The Death Penalty for Intentional Homicide is Right

The Death Penalty for Intentional Homicide is Right April 25, 2015

Pope Francis is being hailed widely as a breath of fresh air for the Roman Catholic Church. There are a lot of things I like about him. But his view of capital punishment for intentional homicide is not one of them. He calls for the end of it. Many Christians agree. The European Union has outlawed it. European lawmakers want to inflict harm on the U.S. and many of its state governments for their laws about first degree murder that require the death penalty.

I think anyone who professes to be a Christian and denies the state’s divinely established duty, and thus obligation, to protect its citizens by the use of the death penalty for intentional homocide is irresponsible if at the same time they ignore interacting with those biblical texts that clearly endorse it for the nation God set up on the earth–Israel. There are principles in the Bible that transcend God’s theocracy on earth, and this is one of them. So, the laws against this crime in the Torah are applicable to all nations.

However, in saying this, I think Israel’s jurisprudence was superior to ours. Moses says concerning the allegation of intentional homicide that there must be at least two eyewitnesses, there must be judges who examine them, and if these eyewitnesses are found to have borne false testimony, they must suffer the punishment for which they were calling for the accused (Deut 19.15–19). And Moses says in other places that the eyewitnesses must be involved in beginning the excution of the death penalty and that it not only be a public affair but that the community must participate in the execution process as well. And Moses adds here, “the rest shall hear and be afraid, and a crime such as this shall never again be committed among you. Show no pity: life for life, eye for eye, tooth for tooth, hand for hand, foot for foot” (vv. 20–21). This law against first degree murder is not just Moses’ but was given to him by God Almighty. Thus, Moses clearly concludes that this procedure is a strong deterrent to such crimes.

And for those biblical nitwits who cite “You shall not murder” in the Ten Commandments (Exodus 20.13), and use it to allege that Moses was a hypocrite because he “killed the Egyptian” taskmaster (Exodus 2.12), Moses was trying to prevent “the Egyptian beating a Hebrew” slave (v. 11), and he likely did not commit intentional homicide in doing so. The Hebrew word here is hikka, which means “hit.” So, Moses seems to have hit the man with his hand or closed fist and therefore without a deadly weapon. This in itself would indicate it was unintentional homicide. And later, the Law of Moses (=Torah) provided for cities of refuge for such people to flee to (Deut. 19.2–4).

William H.C. Propp (Exodus 19–40, p. 179) says in his commentary on Exodus concerning that Ten Commandment verse, “You shall not murder” in Exodus 20.13, “The verb rasah means illegally to kill a human being (Rashbam; Bekhor Shor)…. Misleading but seemiongly ineradicable in the English-speaking world is the AV [=KJV] rending, ‘Thou shalt not kill,’ which is far too broad.”
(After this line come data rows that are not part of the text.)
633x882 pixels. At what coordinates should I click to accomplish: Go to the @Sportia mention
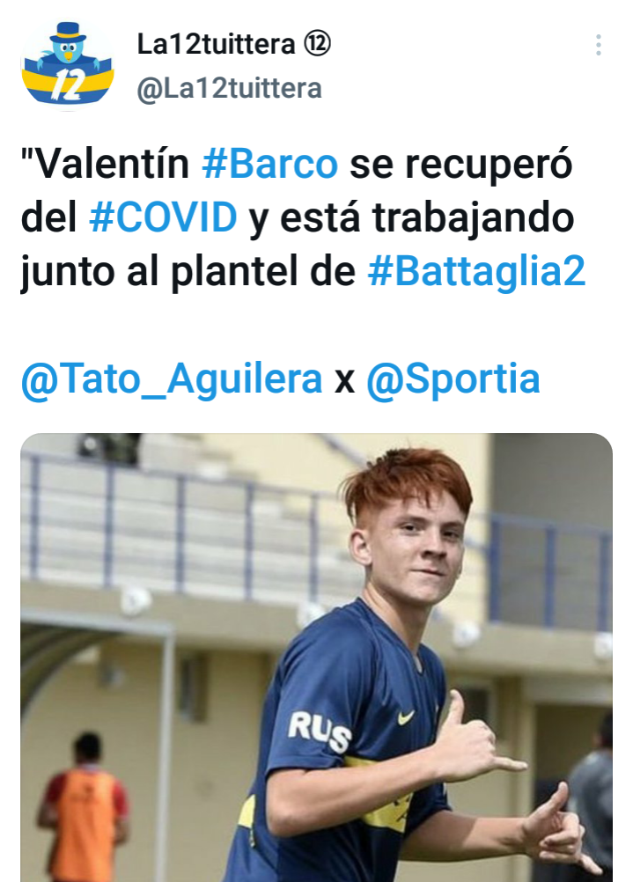[x=453, y=379]
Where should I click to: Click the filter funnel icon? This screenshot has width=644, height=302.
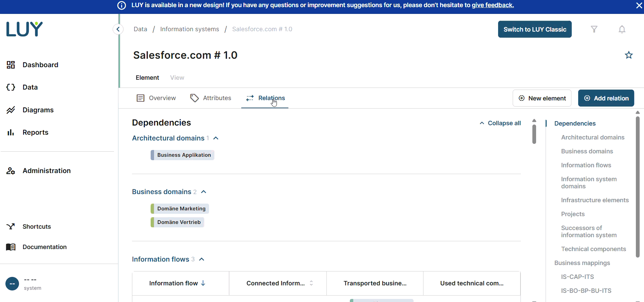click(x=594, y=29)
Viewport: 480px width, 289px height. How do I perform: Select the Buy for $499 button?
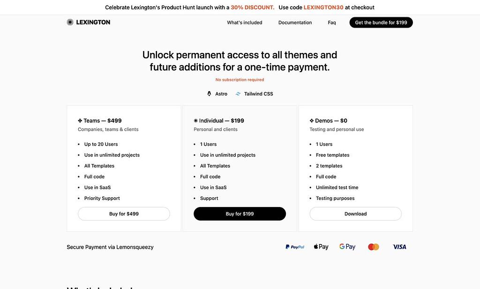[x=124, y=214]
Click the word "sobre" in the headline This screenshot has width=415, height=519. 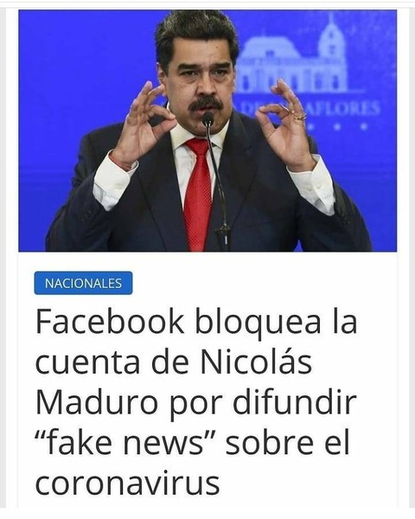(x=269, y=441)
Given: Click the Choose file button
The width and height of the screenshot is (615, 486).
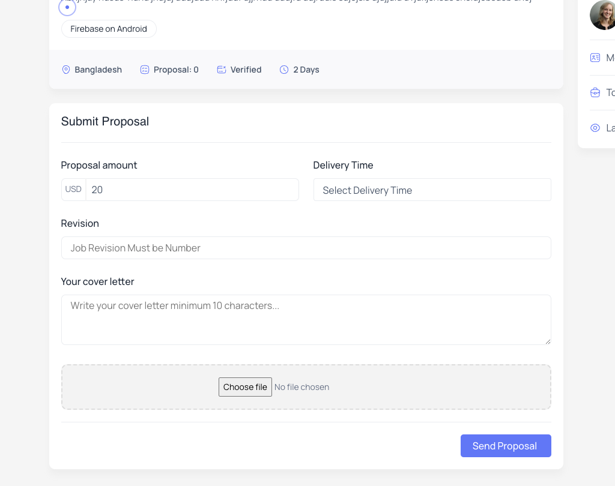Looking at the screenshot, I should pos(245,387).
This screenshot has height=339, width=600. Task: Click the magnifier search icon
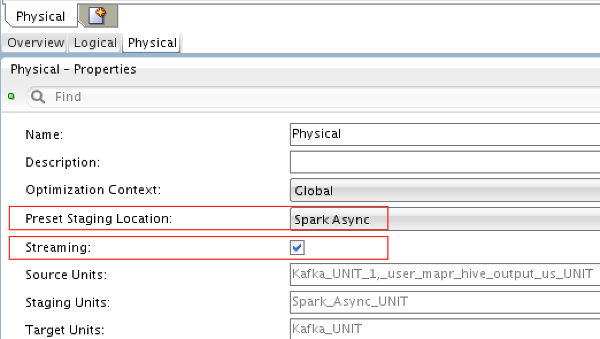(38, 97)
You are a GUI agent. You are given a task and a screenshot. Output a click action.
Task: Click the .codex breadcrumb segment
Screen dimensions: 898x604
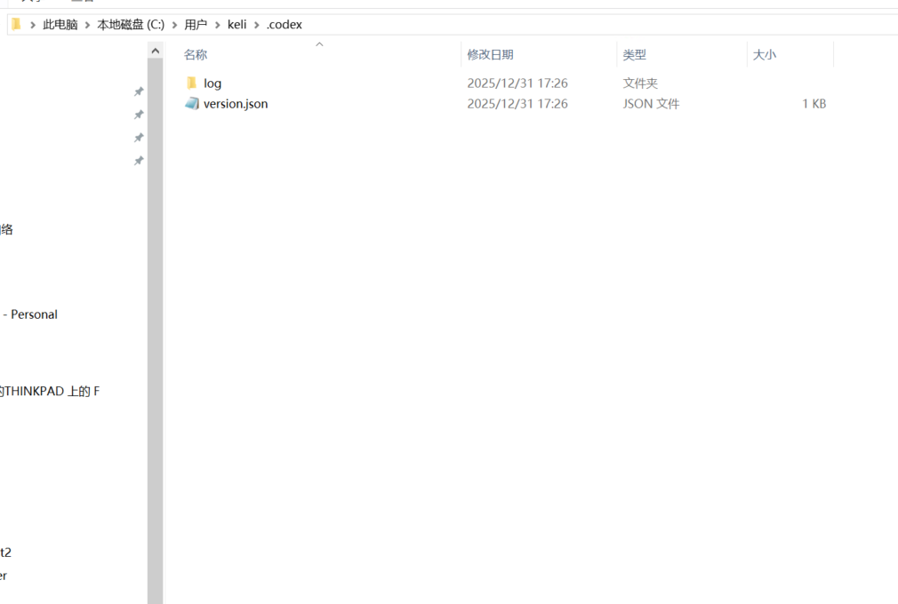(x=285, y=25)
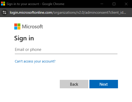Image resolution: width=132 pixels, height=102 pixels.
Task: Click the four-color Microsoft logo on page
Action: 17,26
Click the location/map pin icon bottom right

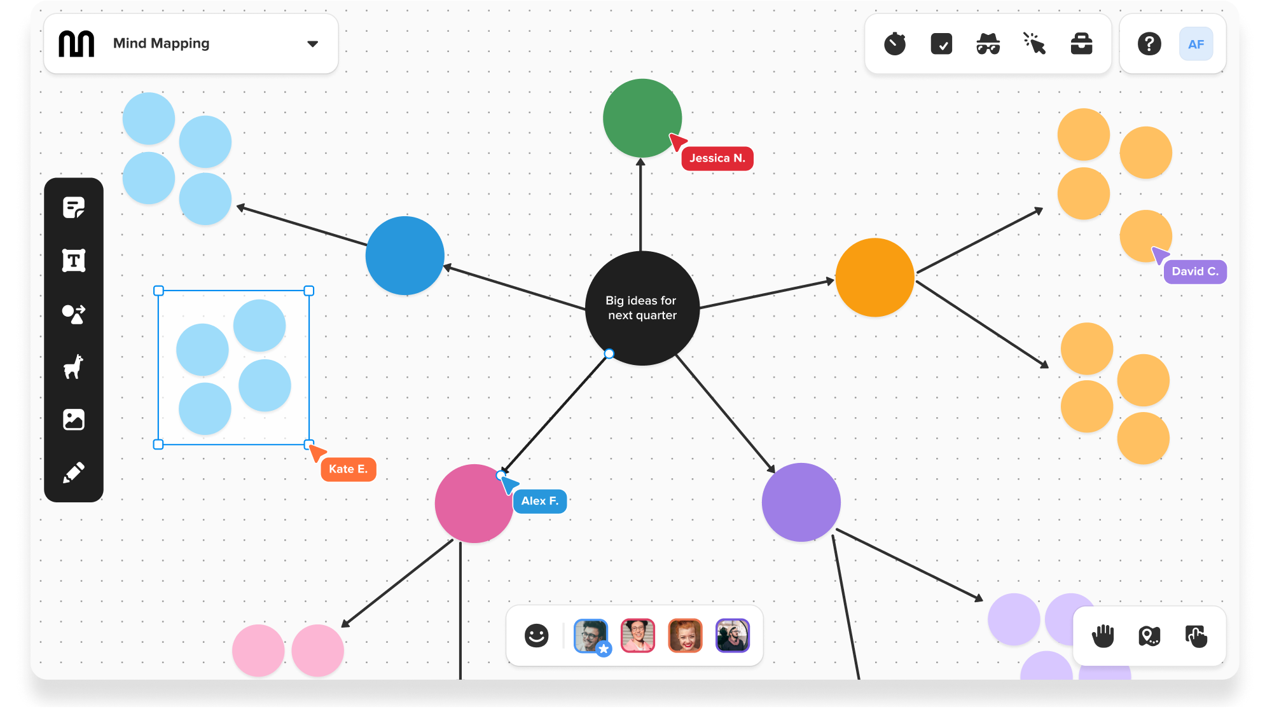click(1151, 637)
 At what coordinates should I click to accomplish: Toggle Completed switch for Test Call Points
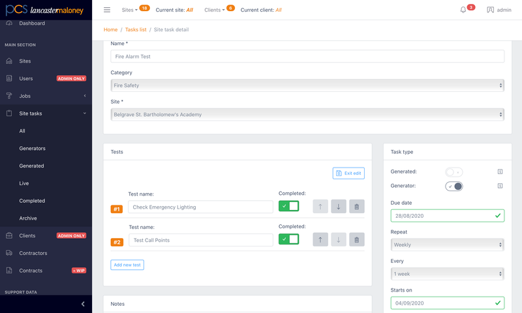pyautogui.click(x=288, y=239)
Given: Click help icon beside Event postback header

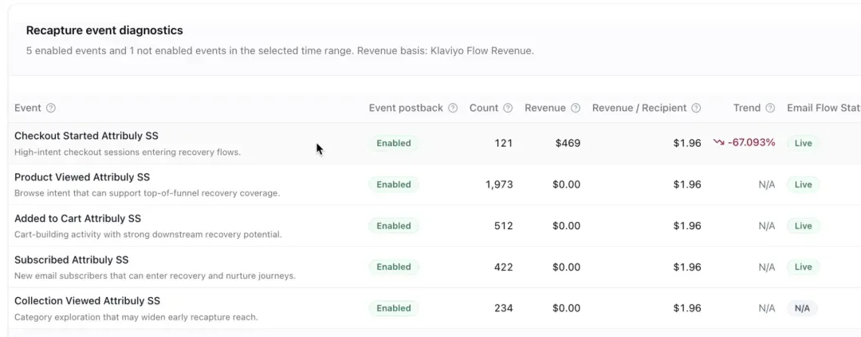Looking at the screenshot, I should (x=453, y=108).
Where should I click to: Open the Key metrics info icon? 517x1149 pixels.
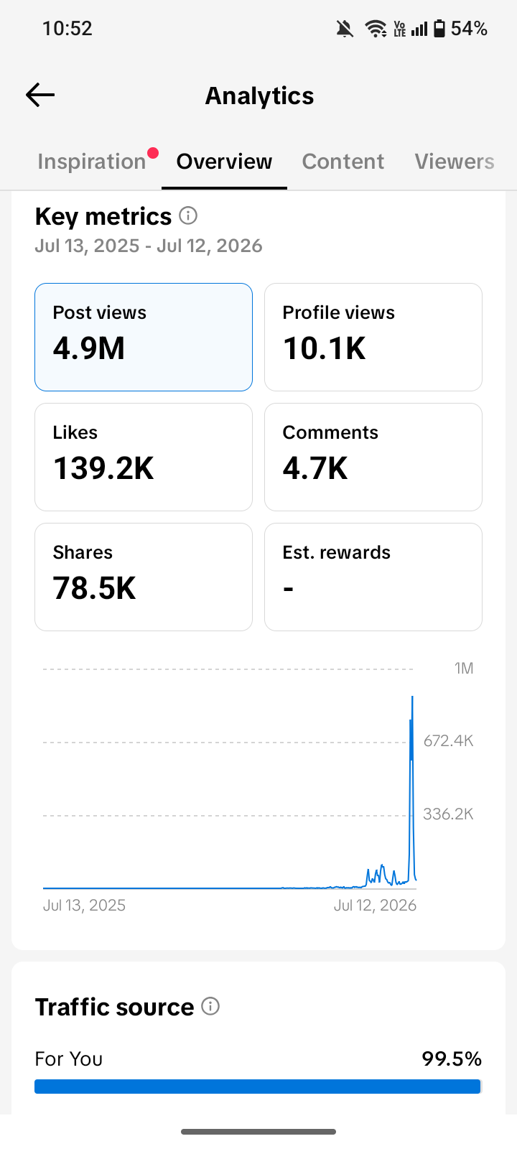click(188, 215)
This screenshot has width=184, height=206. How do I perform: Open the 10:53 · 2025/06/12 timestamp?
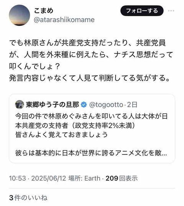click(x=38, y=178)
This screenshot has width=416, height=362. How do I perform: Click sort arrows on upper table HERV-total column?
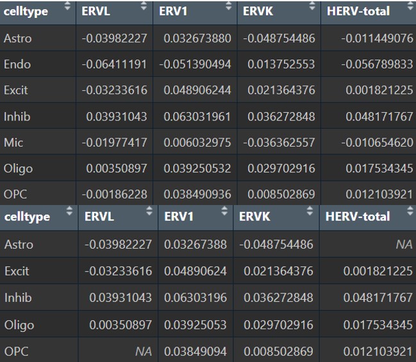coord(410,8)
But alas, the Apostle Paul wrote that even in his time “the mystery of lawlessness is already at work” (2 Thes. 2.7). How much greater it will get as we approach the endtimes when “the lawless one is revealed” (v. 3), referring to the final Antichrist. And Jesus compared the endtimes to “the days of Noah” (Matt. 24.37). In Noah’s time, God brought the great flood because there was so much lawlessness, especially first degree murder. For Genesis says twice about that period of time, “for the earth is filled with violence” (Genesis 6.11, 13). And the scriptures do not say that intentional homocide was punished by execution. Is that a harbinger of things to come in our world as we approach the end of days?